Variability of advection and dispersion due to tides and wind forcing in a multiple-inlet coastal system

We present results on the Lagrangian transport of water parcels in a multiple-inlet coastal system: the Dutch Wadden Sea. We performed realistic hydrodynamic numerical simulations spanning 36 years, which are coupled to a Lagrangian module. The aim is to relate the characteristics of Lagrangian transport to the forcing. For this, the displacement of clouds of passive Lagrangian particles representing water columns is split into its advective and dispersive components, with the latter mainly due to chaotic tidal stirring.
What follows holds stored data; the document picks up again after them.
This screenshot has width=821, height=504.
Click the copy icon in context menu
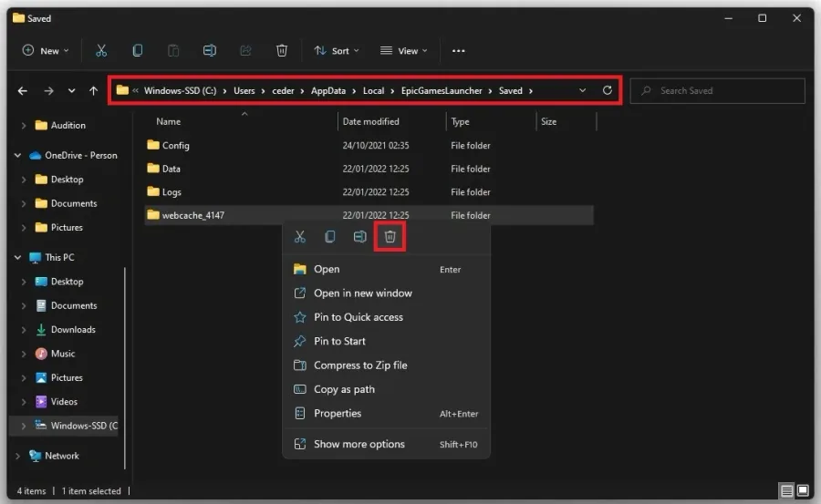coord(330,237)
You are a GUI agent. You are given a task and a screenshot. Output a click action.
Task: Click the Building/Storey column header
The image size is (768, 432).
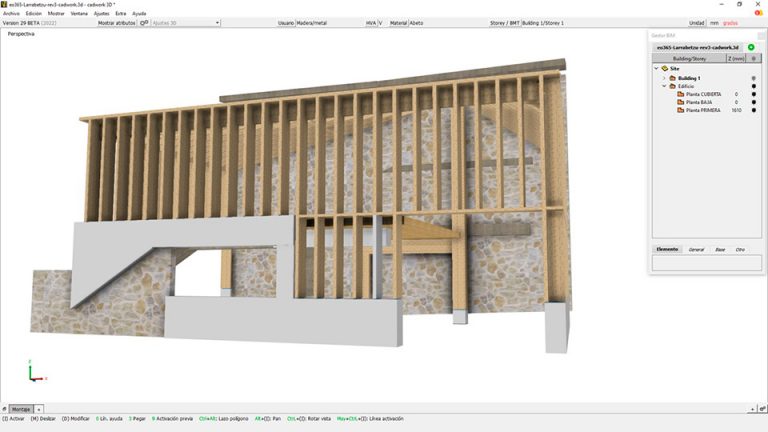[689, 59]
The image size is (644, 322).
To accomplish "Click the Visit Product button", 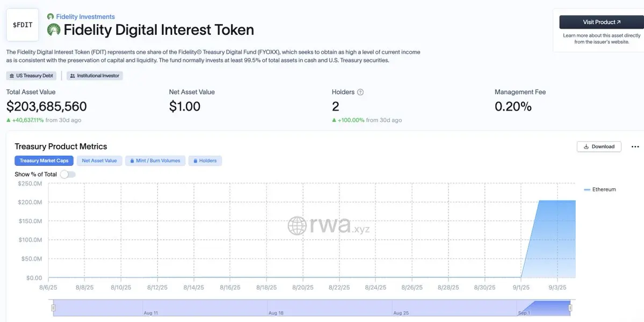I will pyautogui.click(x=601, y=22).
Advection is defined as the displacement vector of the center of mass of patches of passive particles, and the dispersion is quantified by the covariance matrix of their positions. Both quantities are determined for each tidal cycle spanning the duration of the simulations. Maps of advection reveal mostly large-scale features (basin-scale), whereas the spatial distribution of dispersion shows the predominance of localized structures covering mostly the regions around the inlets and strong bathymetric gradients. A strong correlation is found between the wind and the system-wide advection, showing a marked annual periodicity attributed to the seasonality of the wind forcing, which is stronger during winter and autumn. On the other hand, the magnitude of the tides (especially, due to the spring-neap cycle) governs the magnitude of the dispersion, i.e. mixing in the system. However, an enhancement in dispersion is observed during a few storms.